看護師の定年は、60歳と言われていますが高年齢者雇用安定法(第9条)により、最近では定年年齢を65歳への引き上げ、または一度定年退職し再雇用を行う病院や施設も増えています。
そのため、年齢にかかわらず働くことができるようになり、「60歳を過ぎても現役」という看護師が多くなってきています。
また、実際に厚生労働省が行う「令和2年賃金構造基本統計調査」によれば、65歳~69歳の看護師平均年収は、3,528,200円、70歳以上は2,417,000円と、働いている看護師が存在することが分かります。
しかし、昔のように働くことは、体力的にも難しくなる60歳を過ぎた看護師は、非常勤(パート)または嘱託職員としては働くことが多いといえます。
嘱託職員とは、法律で定められている雇用形態ではなく、多くは非常勤(パートタイム労働者)や契約職員(契約社員)で働く定年を過ぎ、再雇用した看護師を嘱託職員と言います。
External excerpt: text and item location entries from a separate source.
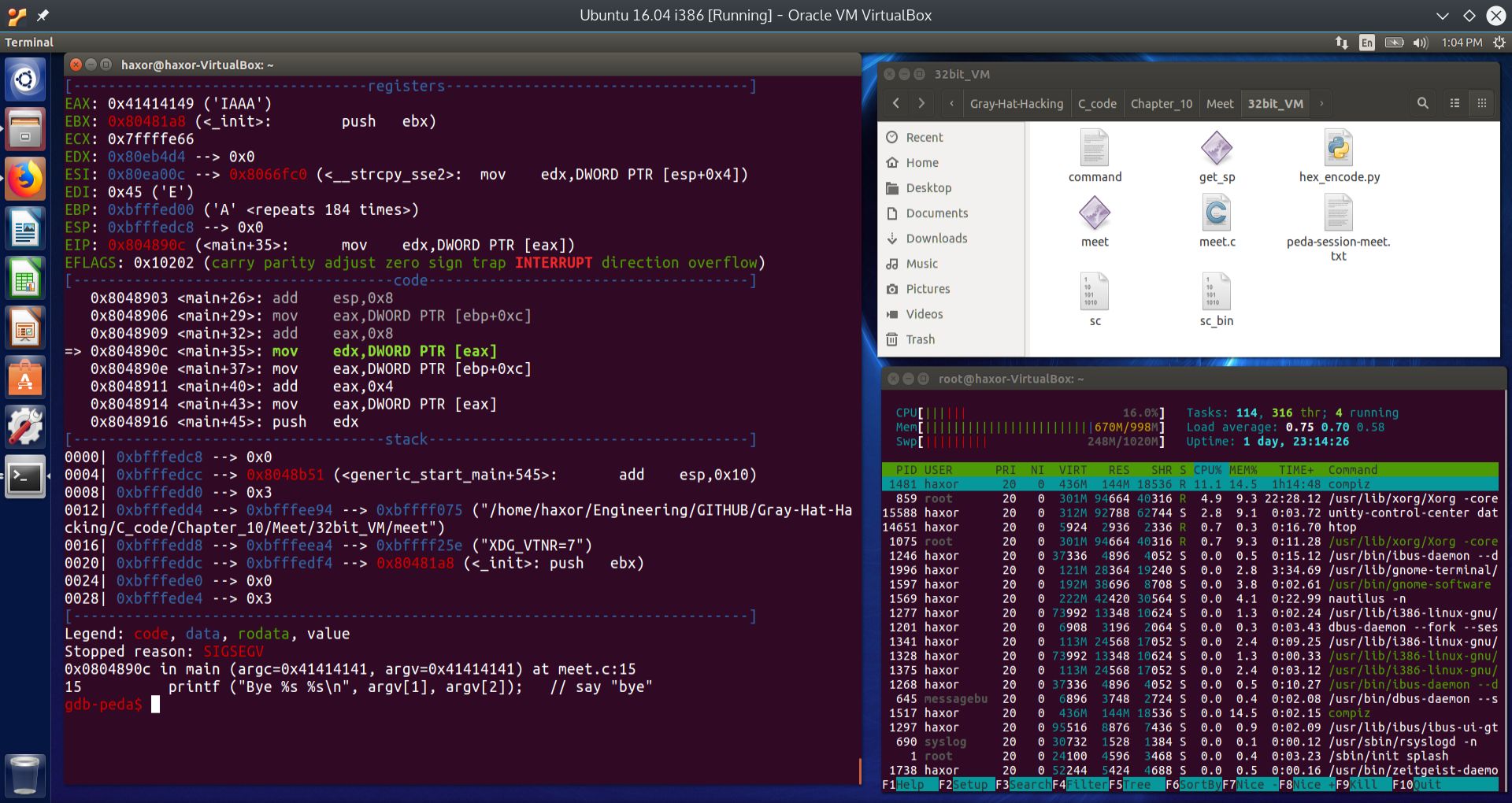Open LibreOffice Writer from the launcher
The image size is (1512, 803).
pos(25,230)
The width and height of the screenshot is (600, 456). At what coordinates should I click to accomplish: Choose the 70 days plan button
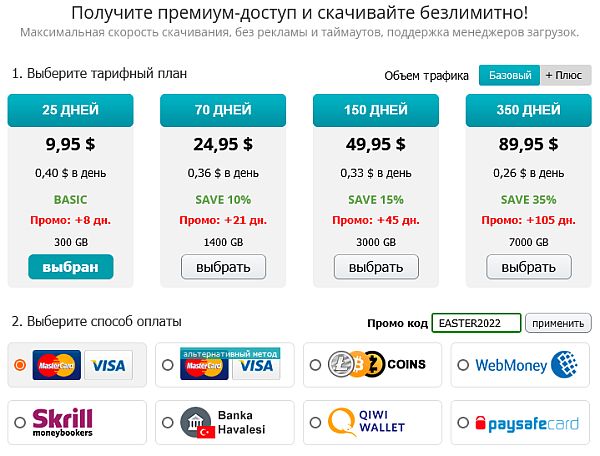(x=223, y=267)

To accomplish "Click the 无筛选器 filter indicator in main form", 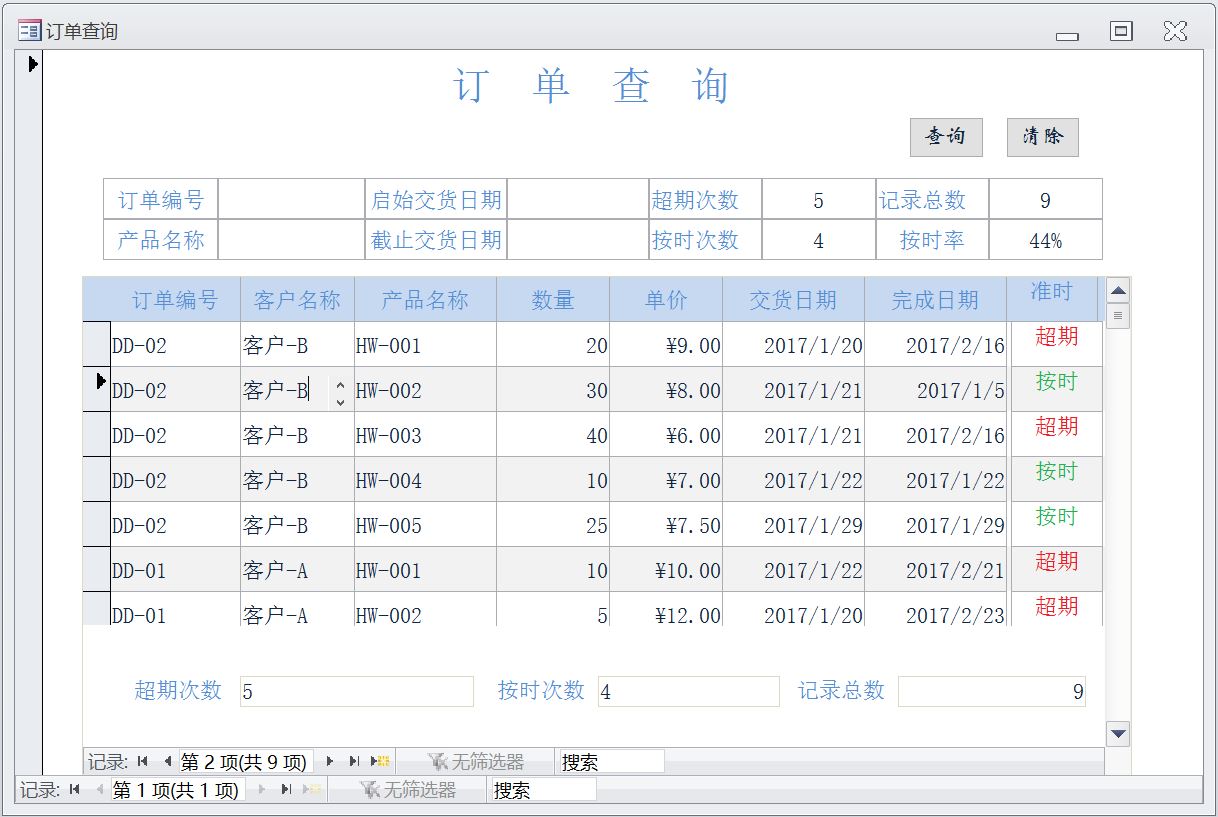I will pyautogui.click(x=408, y=790).
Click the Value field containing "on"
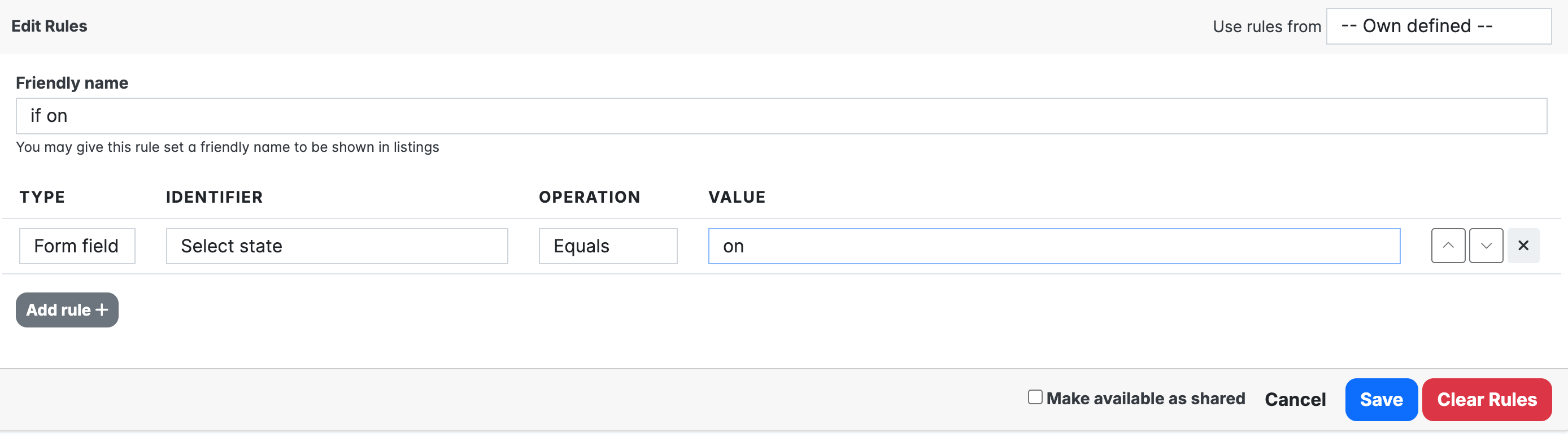This screenshot has width=1568, height=437. (1053, 246)
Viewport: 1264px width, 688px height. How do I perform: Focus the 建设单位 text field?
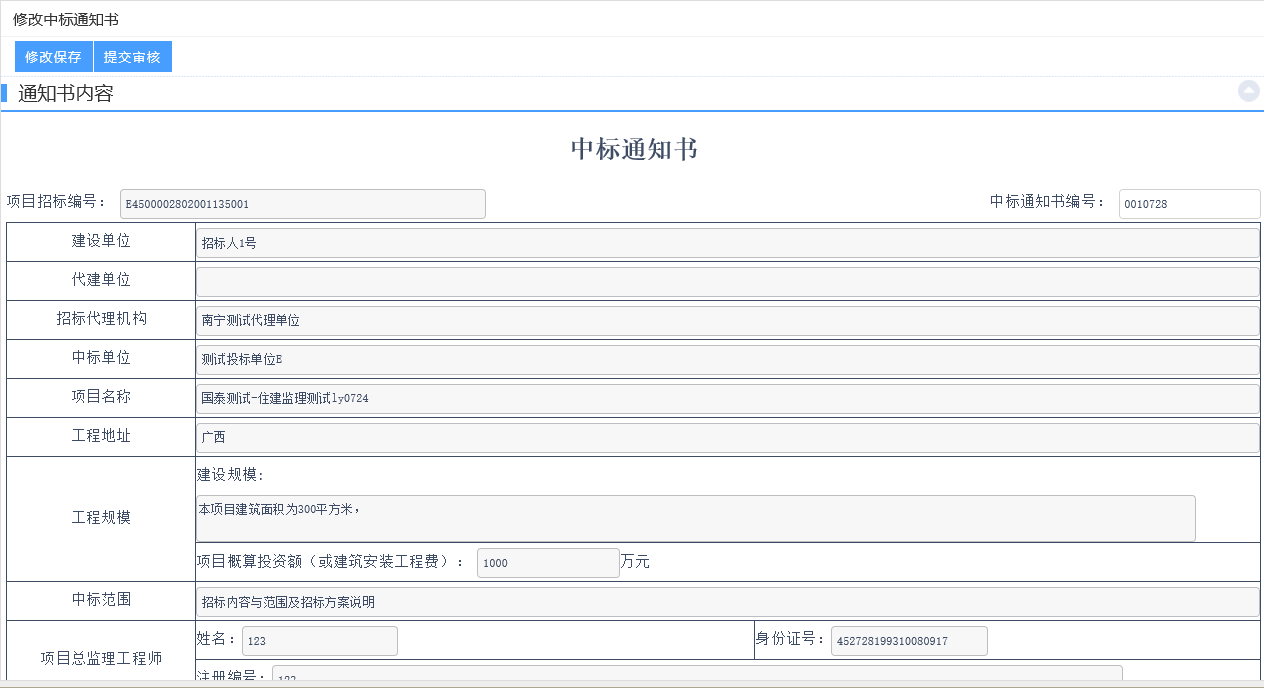point(727,243)
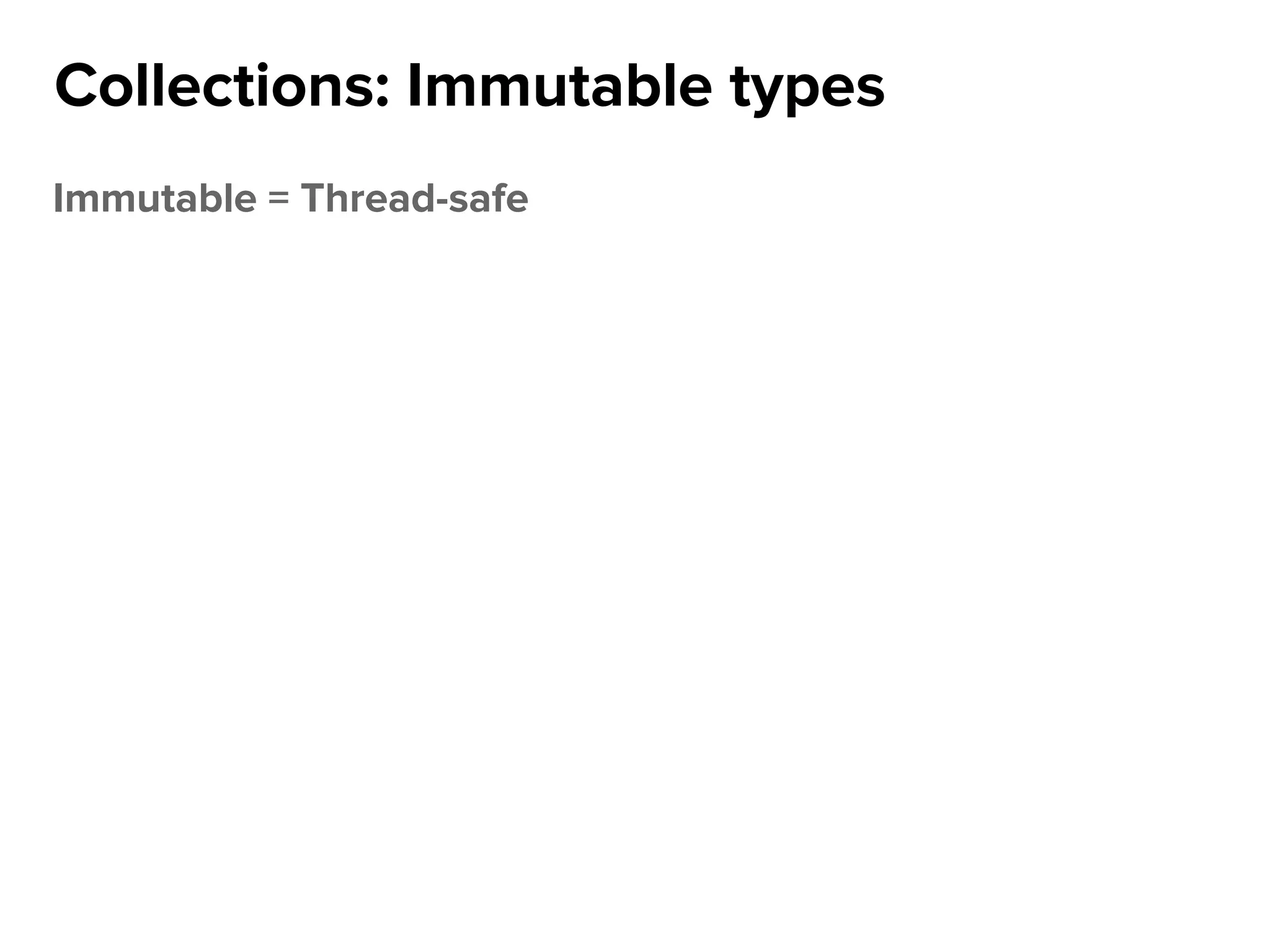Click "Immutable" in the gray subtitle
This screenshot has height=952, width=1270.
(x=155, y=198)
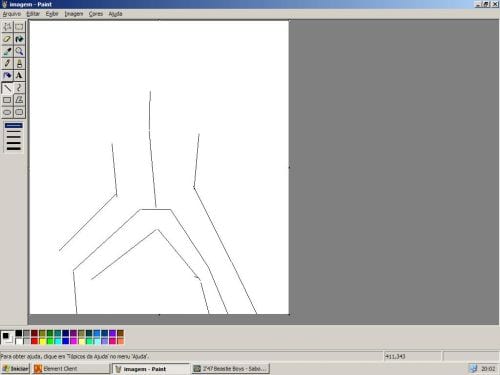The image size is (500, 375).
Task: Select the Free-Form Select tool
Action: click(x=7, y=27)
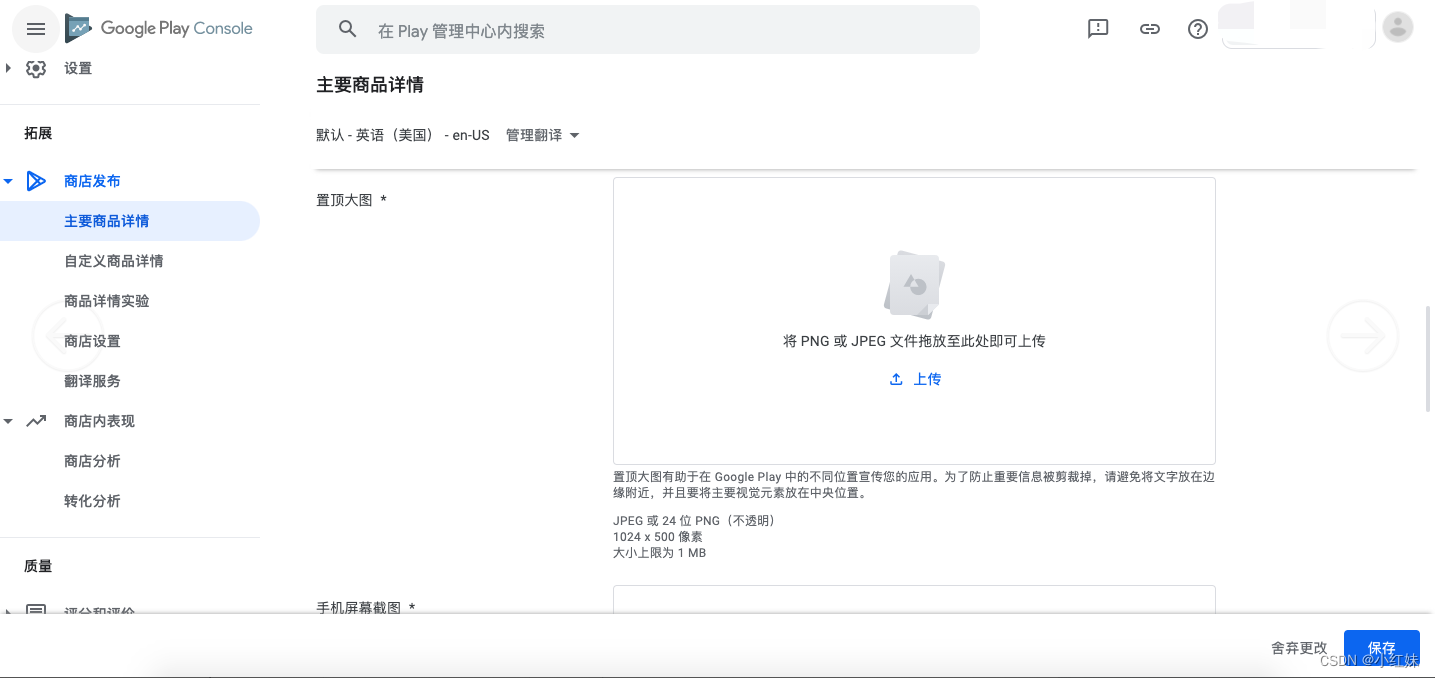Click the 设置 gear icon in sidebar

tap(36, 67)
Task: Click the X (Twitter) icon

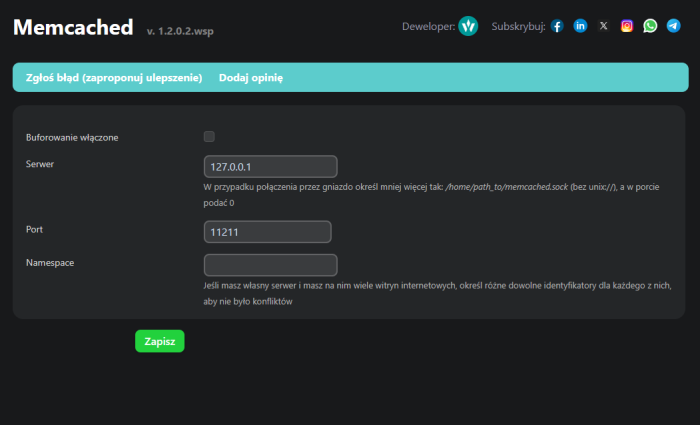Action: click(603, 26)
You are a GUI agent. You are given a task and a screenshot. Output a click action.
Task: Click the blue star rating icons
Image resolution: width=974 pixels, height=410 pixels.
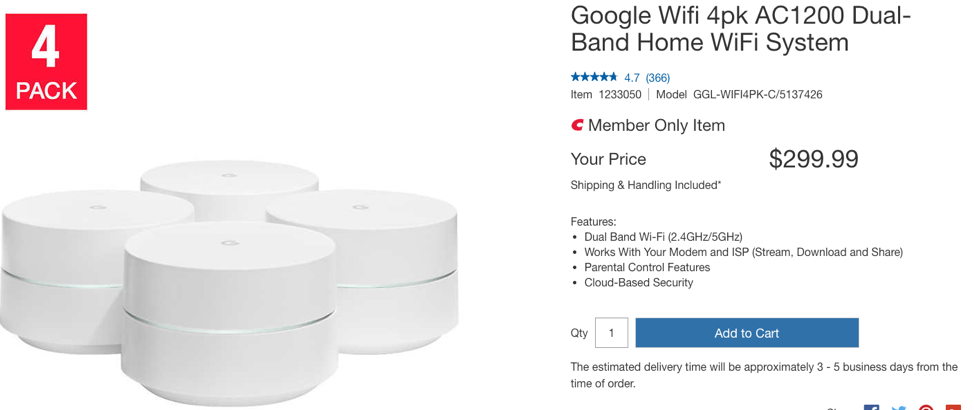(594, 77)
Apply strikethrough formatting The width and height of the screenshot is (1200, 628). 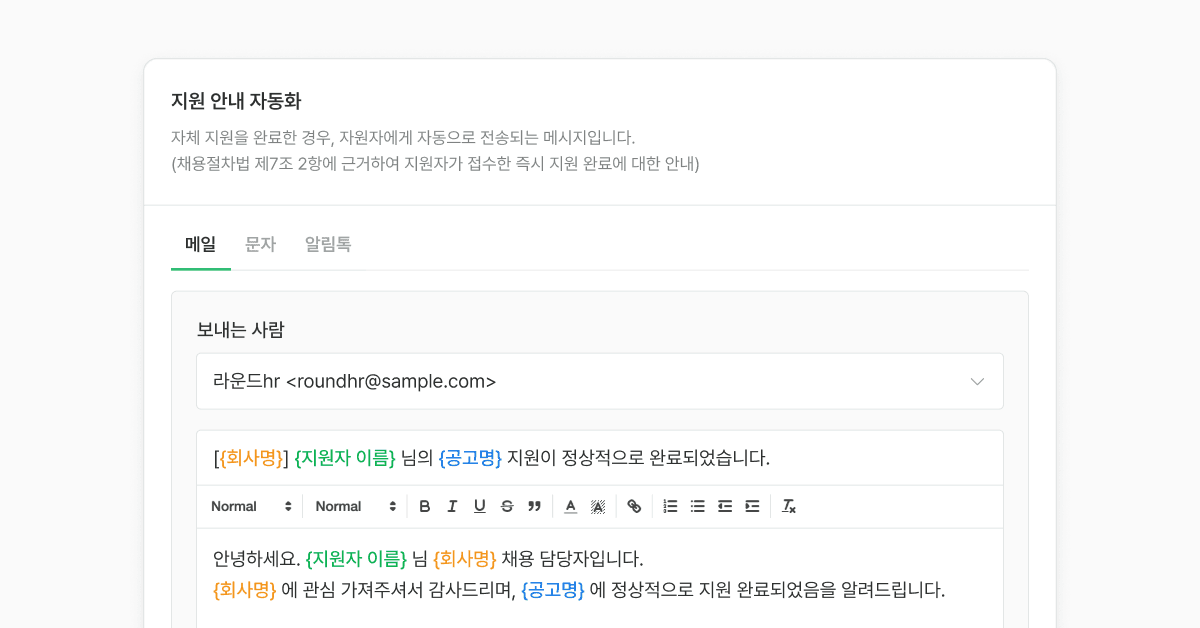507,506
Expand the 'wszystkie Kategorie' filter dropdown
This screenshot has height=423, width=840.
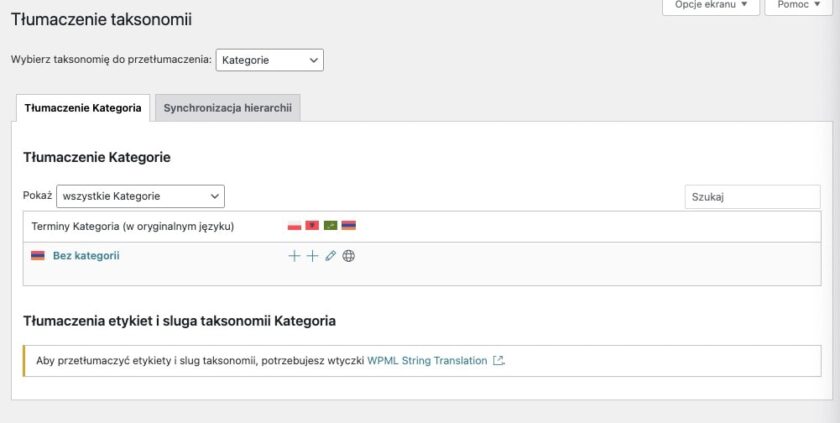tap(140, 196)
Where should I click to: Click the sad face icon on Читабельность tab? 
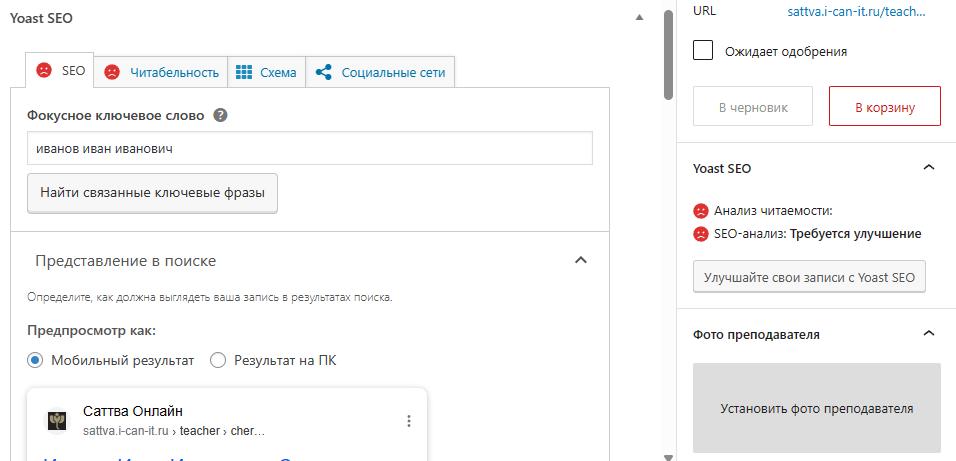click(113, 72)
そこで今回は、定年後に再就職できる職場とその注意点についてご紹介していきます。
目次
看護師が定年後に再就職できる職場とは
定年後の看護師が再就職可能な職場には、定年退職した病院やクリニック、特別養護老人ホーム等があります。
以下に、定年後の看護師が再就職可能な、おすすめの職場について紹介しながら、考えられるメリット・デメリットを説明していきます。
定年退職した病院
定年退職した病院に看護師として再雇用されることで、「仕事で新しいことを覚える必要がほとんどないこと」「新しい人間関係の構築が最小限で済むこと」がメリットと言えます。
また、仕事内容も負担がかからないように、ある程度考慮してもらいやすいと言えるでしょう。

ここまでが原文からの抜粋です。